Como se o pensamento de ambos fosse apenas um, o doutor tomou a palavra.
— Muito bem meu caro amigo. Sei que tomastes a decisão certa. Por enquanto, sugiro que nos siga. Será levado a uma colônia não longe daqui. Contudo, longe o suficiente do ambiente do mundo, onde as influências de lá não o afetarão. Dentro de algum tempo, poderás rever sua família, mas não podemos prever uma data. Quanto à sua pequena Laís, creio que entendes que ela não é uma criança para esse ambiente. Poderás vê-la mais uma vez na forma da pequena Laís, mas em breve, ela assumirá a forma da vida anterior a essa, é o que ocorre na maioria dos casos. Pode ser um processo longo, ou não, depende mais dela do que dos dedicados amigos que lhe auxiliarão nessa tarefa. Não tema perder as afeições que sempre teve. Ela sempre será devotada e amorosa, embora não conserve a forma infantil que você conhecia. Saiba que você a conhecia na forma anterior. Ela foi sua avó, você a adorava quando criança. Talvez não se lembre bem, já que ela desencarnou quando você tinha apenas 11 anos, mas saiba que ela jamais o esqueceu e em muito o ajudou. Ela sabia que através de você voltaria ao mundo, não para viver indefinidamente, mas para ajudá-lo na partida de volta, pois entendia que se viesse junto com você sua dor seria amenizada, no que convenhamos, ela tinha razão.

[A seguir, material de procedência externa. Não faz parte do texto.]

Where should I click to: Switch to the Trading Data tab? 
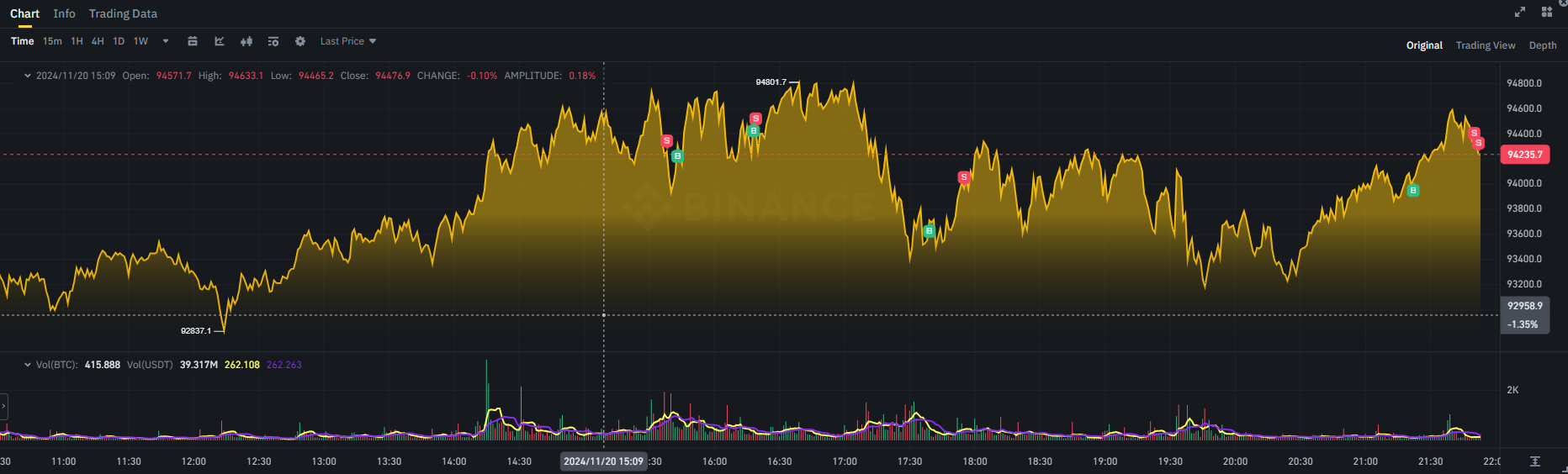123,13
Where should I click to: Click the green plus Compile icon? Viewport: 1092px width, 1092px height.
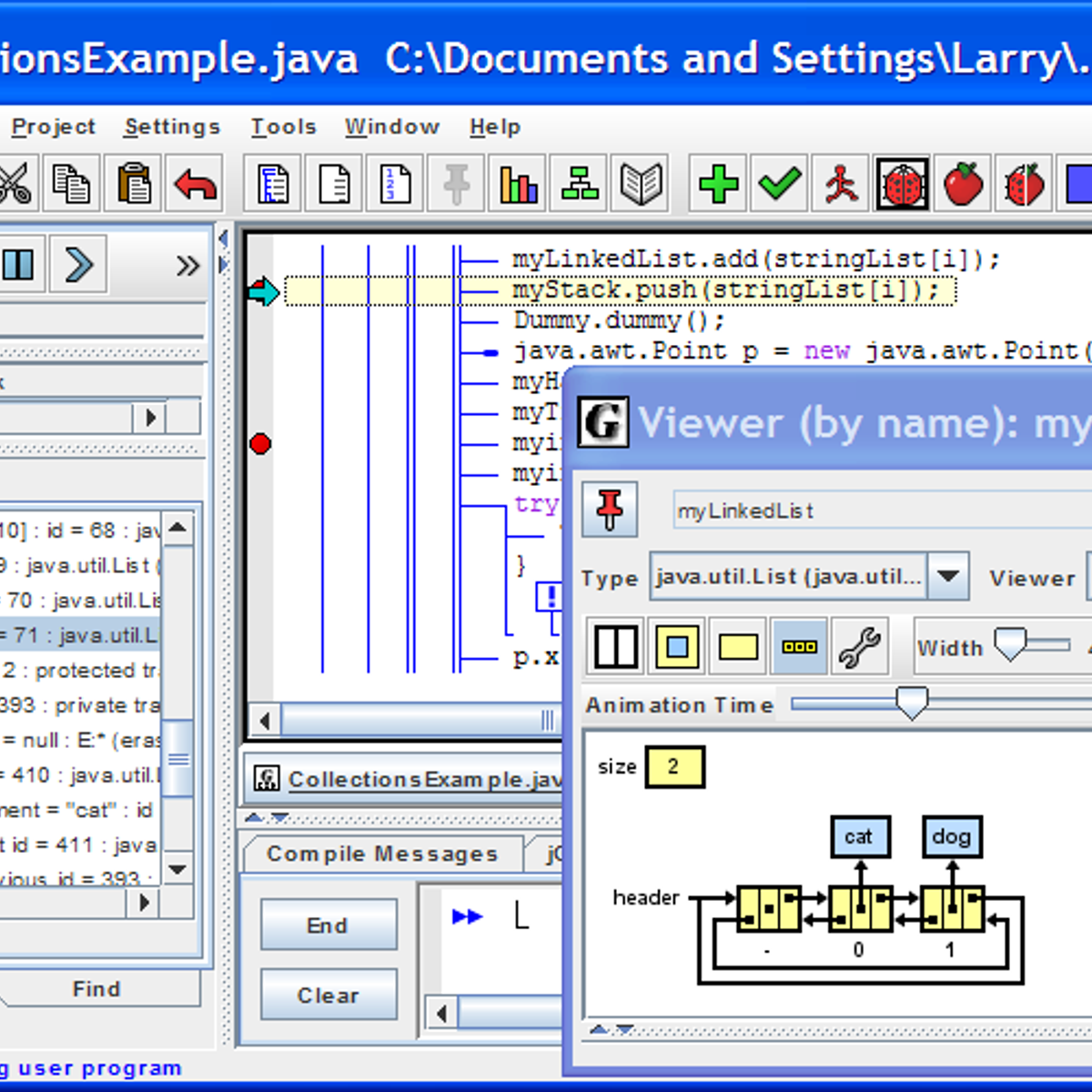click(x=718, y=184)
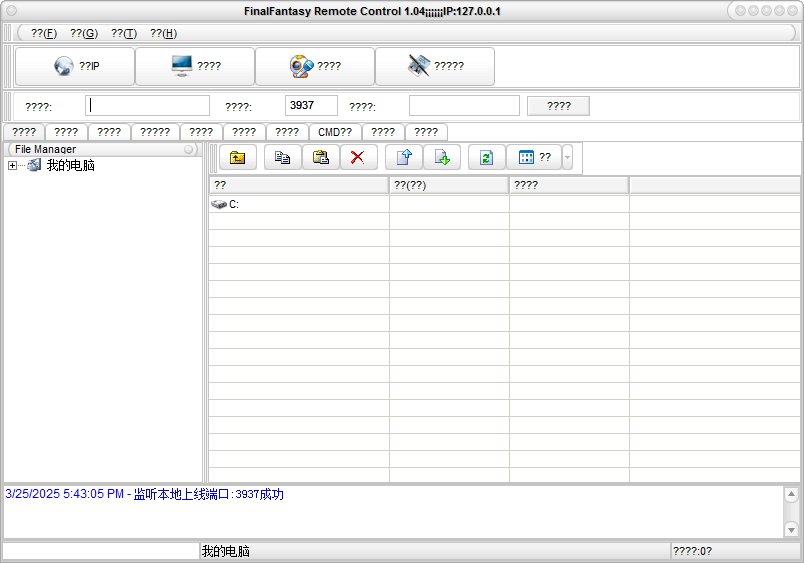The height and width of the screenshot is (563, 804).
Task: Switch to the CMD tab
Action: point(334,132)
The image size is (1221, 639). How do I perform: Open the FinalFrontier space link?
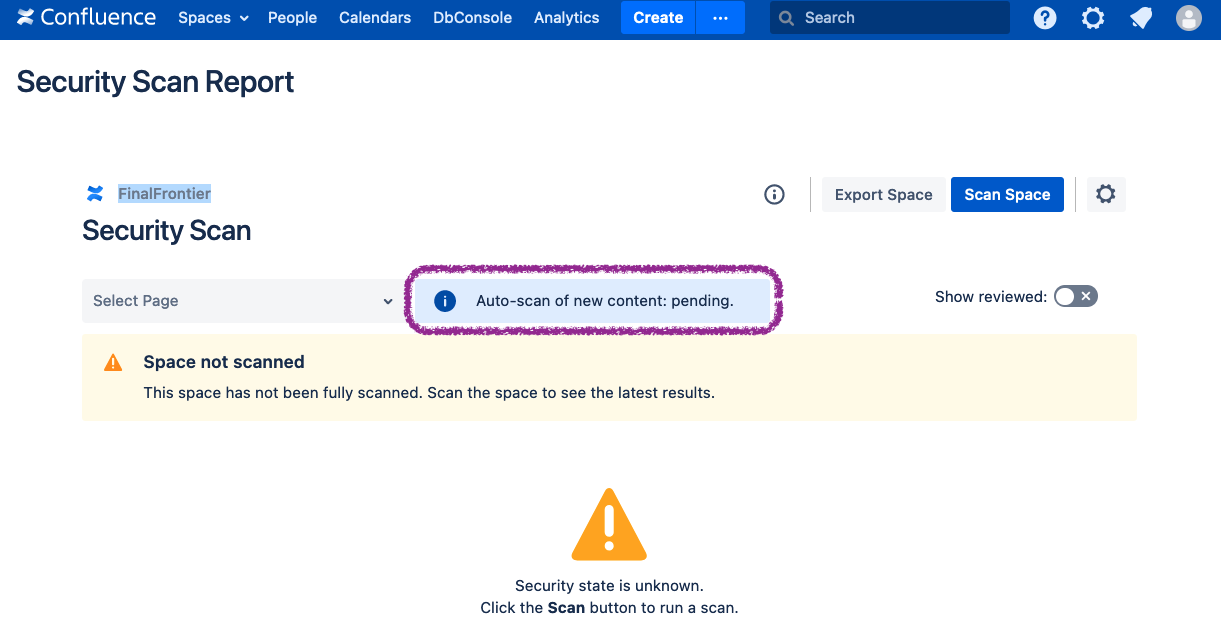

Marco Antônio não pôde evitar um sorriso sincero ao recordar da avó, e de quão generosa fora sua atitude. Agradeceu a Deus pela generosidade de enviar aqueles valorosos colaboradores, e com o peito apertado de saudade de casa, de sua esposa Carmem, de seus pais e amigos, não questionou mais. A partir dali, animado a construir uma nova vida, baseada na afinidade e na boa vontade, sentimentos que estava disposto a compartilhar com todos que as circunstâncias pusessem em seu caminho.